Our results need to be interpreted in light of the study cohort. Participants in this study are volunteers who were recruited via newspaper advertisements and were selected to represent a healthy aging population. Thus, most participants are at an early stage of developing brain pathologies, and many will age without developing dementia. In addition, it is reasonable to assume that participants with MCI are in the early stages of the condition. Other studies with similar research questions were able to link age-related cognitive changes much more consistently to underlying brain alterations [3, 64]. However, individuals in these cohorts were older and probably had a greater pathological burden and greater variability in cognitive performance than the present cohort. Our recruitment strategy, coupled with the cross-sectional study design, may also explain the unexpected direction of the association between NEOcomp thickness and MEM. Higher NEOcomp thickness might be significantly associated with poorer MEM performance because older participants in the cohort were increasingly selected to have preserved, well-functioning MEM, but age- and AD-related processes continued to adversely affect NEOcomp thickness. Particularly older individuals with high Aβ pathology or other pathologies associated with reduced cortical thickness will need to have well-preserved MEM to participate in the study. This in turn would suggest compensatory or reserve mechanisms that allow these individuals to maintain cognitive performance [65].

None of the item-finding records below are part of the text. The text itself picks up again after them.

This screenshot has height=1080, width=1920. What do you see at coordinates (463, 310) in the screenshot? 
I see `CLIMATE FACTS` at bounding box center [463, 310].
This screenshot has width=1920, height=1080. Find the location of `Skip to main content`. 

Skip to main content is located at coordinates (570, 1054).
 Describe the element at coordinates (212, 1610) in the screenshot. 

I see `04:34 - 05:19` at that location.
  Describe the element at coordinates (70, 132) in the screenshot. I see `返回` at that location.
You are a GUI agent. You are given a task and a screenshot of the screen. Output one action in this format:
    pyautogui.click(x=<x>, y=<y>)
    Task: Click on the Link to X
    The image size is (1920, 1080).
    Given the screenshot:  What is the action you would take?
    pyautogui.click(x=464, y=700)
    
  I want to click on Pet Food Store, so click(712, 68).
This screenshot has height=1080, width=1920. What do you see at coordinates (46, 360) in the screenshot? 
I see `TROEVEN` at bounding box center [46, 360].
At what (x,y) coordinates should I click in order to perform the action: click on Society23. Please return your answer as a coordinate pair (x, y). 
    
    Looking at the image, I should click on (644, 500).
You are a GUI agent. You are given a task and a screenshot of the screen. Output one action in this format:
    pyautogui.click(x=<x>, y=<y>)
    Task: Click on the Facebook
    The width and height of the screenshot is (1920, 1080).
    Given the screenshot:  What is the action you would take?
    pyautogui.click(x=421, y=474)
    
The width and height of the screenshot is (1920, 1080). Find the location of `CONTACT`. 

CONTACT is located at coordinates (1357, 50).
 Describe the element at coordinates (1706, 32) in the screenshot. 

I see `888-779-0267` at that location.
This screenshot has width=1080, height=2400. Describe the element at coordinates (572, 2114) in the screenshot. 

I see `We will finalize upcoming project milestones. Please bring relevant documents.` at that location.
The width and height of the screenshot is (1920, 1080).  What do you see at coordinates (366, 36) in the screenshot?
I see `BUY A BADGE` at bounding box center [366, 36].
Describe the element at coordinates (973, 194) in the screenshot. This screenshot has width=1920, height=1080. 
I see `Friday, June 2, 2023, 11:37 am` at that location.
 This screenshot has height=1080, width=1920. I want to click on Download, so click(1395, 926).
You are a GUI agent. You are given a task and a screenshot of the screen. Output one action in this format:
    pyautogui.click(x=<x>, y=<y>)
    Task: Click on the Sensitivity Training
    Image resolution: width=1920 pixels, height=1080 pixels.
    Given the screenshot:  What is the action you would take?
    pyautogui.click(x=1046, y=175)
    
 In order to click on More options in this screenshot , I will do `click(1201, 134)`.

There are several limitations of this study. The sample size of the sub-group with both Aβ and tau-PET was relatively small. The good model fit to data and the fact that paths in our structural equation models were based on previous literature increase our confidence in the correctness of our results despite the limited sample size. Furthermore, many of our conclusions are consistent with a recent study with a different statistical approach and a novel tau PET-tracer [66]. Nevertheless, we were limited in investigating potentially moderating effects of sex and APOE genotype or Aβ-independent effects of the APOE genotype [46, 67]. Furthermore, as the participants were selected to represent a relatively healthy aging cohort, the variability in Aβ and tau pathology was low with many participants, particularly women in the tau sub-cohort, having very low Aβ pathology. As for our statistical approach, we chose structural equation modeling because it allowed us to examine multiple variables simultaneously; however, this likely weakened the predictive power of many mediating variables in the model due to suppression of their non-shared variance. Furthermore, the individual structures do not act independently of each other to predict cognition. For example, the MTL is a complex system in which the ensemble likely behaves in ways not predicted by its components [68]. Future research should therefore investigate functional properties of these regions and how they respond to structural atrophy and pathological measures [38]. Finally, we took a closer look into AD-related processes as the a priori knowledge of the pathophysiological processes is broader than is the case, for example, with WMH. However, detrimental effects of WMH on brain structure or cognition would likely be detectable even in healthy adults if more regional WMH were studied [69].

In conclusion, we showed that with increasing age, multiple, often sex-modified pathological pathways begin to develop that ultimately may lead to cognitive decline. The contribution of these underlying pathological processes to cognitive alterations were subtle in this cohort and a large proportion of the effect of age on cognition was not mediated by any of the pathological and structural measures included in this analysis. Recognizing these early signs of pathology-related cognitive decline may be critical for selecting individuals for therapies before degenerative processes have progressed too far.